▶ _Short exercise_
Change "element" to "item" in everything from the line containing "is (908, 511)." down to the line containing "coordinates (195, 834).", and give those lines back otherwise unchanged.

▶ _Records for the exercise_
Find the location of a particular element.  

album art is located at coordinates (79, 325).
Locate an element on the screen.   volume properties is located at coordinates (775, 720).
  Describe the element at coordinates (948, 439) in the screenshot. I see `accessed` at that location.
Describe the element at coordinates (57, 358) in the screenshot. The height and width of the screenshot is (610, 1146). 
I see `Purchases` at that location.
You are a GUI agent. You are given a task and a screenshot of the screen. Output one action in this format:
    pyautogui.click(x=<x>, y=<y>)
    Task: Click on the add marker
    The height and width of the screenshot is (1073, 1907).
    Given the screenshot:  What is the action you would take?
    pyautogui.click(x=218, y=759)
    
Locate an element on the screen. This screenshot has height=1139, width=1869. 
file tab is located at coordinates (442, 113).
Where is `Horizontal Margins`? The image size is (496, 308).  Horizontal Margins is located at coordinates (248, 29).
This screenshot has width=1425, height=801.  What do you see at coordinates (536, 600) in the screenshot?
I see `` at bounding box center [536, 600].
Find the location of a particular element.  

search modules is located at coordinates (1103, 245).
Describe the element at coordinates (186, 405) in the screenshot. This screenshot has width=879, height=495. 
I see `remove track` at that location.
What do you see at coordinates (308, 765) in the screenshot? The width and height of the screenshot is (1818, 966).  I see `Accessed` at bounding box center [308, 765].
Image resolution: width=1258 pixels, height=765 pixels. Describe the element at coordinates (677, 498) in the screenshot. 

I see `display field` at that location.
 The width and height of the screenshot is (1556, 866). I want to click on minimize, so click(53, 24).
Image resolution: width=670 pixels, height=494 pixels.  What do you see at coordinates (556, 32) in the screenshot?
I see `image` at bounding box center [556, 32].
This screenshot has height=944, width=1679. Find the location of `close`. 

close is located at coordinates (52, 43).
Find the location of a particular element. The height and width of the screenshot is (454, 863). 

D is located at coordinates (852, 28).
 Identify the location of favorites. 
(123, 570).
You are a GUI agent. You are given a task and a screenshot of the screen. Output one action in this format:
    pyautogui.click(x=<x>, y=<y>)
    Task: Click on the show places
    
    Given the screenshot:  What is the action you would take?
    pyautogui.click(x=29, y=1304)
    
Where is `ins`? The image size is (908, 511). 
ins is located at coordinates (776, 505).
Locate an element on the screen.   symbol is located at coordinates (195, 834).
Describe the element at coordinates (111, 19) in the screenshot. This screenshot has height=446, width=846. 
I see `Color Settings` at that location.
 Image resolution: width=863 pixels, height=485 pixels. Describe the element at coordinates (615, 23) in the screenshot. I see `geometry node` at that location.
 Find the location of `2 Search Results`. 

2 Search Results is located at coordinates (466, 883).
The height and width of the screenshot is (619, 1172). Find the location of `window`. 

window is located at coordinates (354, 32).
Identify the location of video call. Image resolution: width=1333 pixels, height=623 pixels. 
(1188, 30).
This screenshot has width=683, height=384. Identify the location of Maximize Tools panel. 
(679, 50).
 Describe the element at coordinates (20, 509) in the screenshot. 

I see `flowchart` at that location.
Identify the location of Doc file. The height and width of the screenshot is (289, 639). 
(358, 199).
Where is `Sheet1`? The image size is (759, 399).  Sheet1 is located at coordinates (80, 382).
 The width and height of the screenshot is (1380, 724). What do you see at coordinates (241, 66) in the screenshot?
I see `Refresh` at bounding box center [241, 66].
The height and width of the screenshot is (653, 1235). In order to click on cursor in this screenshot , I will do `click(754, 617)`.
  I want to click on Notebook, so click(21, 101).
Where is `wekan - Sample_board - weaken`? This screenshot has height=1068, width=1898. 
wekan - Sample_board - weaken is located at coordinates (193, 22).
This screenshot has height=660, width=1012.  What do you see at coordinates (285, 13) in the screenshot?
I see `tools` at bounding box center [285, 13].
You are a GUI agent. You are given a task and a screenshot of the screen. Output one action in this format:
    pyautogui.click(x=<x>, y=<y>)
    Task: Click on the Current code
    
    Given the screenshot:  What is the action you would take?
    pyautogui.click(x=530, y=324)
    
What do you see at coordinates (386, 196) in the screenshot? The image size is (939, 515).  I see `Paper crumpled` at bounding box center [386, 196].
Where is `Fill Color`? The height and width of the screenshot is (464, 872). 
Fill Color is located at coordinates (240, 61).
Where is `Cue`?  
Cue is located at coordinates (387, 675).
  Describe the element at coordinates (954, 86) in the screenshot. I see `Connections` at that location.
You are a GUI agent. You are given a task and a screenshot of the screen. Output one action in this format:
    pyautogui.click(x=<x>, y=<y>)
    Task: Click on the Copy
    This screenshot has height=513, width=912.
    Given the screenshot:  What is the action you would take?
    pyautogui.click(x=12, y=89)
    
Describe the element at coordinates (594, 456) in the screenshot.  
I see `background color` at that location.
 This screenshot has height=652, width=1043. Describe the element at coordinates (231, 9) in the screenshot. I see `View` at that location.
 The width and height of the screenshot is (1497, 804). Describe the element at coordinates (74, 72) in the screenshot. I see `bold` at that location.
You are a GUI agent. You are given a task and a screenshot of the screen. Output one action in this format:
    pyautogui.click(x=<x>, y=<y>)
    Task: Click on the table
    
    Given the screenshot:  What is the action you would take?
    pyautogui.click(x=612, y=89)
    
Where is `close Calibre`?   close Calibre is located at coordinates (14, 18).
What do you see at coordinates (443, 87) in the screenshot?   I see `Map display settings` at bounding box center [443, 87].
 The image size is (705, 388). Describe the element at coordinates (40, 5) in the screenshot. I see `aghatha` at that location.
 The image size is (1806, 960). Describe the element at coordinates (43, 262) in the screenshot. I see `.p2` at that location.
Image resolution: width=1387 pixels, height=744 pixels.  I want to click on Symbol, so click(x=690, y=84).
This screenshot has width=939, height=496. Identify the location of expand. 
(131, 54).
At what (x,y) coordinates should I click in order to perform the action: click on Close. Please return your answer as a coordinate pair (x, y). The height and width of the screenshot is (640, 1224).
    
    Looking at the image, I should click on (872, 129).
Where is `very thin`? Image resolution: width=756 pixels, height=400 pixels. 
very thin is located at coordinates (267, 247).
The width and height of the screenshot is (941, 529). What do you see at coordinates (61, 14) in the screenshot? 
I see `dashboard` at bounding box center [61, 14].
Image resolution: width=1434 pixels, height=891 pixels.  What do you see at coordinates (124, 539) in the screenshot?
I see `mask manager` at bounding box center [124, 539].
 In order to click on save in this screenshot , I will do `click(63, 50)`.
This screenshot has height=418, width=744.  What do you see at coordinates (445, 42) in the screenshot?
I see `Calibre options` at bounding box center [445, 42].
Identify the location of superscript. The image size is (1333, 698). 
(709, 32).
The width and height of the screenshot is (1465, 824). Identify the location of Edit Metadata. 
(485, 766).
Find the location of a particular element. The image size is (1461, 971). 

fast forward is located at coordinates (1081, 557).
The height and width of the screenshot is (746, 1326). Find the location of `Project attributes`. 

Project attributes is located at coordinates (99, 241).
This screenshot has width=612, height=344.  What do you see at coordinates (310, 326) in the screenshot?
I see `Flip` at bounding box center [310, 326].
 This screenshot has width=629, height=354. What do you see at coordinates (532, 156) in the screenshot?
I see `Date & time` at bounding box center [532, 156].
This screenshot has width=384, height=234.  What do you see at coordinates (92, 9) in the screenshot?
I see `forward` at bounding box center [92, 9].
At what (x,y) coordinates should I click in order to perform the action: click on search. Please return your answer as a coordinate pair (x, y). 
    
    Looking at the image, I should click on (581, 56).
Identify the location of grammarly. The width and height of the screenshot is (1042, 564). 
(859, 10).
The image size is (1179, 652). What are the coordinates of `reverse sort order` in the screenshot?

▶ _Expected answer_
Where is `ins`? The image size is (908, 511). 
ins is located at coordinates (776, 505).
Locate an item on the screen.   symbol is located at coordinates (195, 834).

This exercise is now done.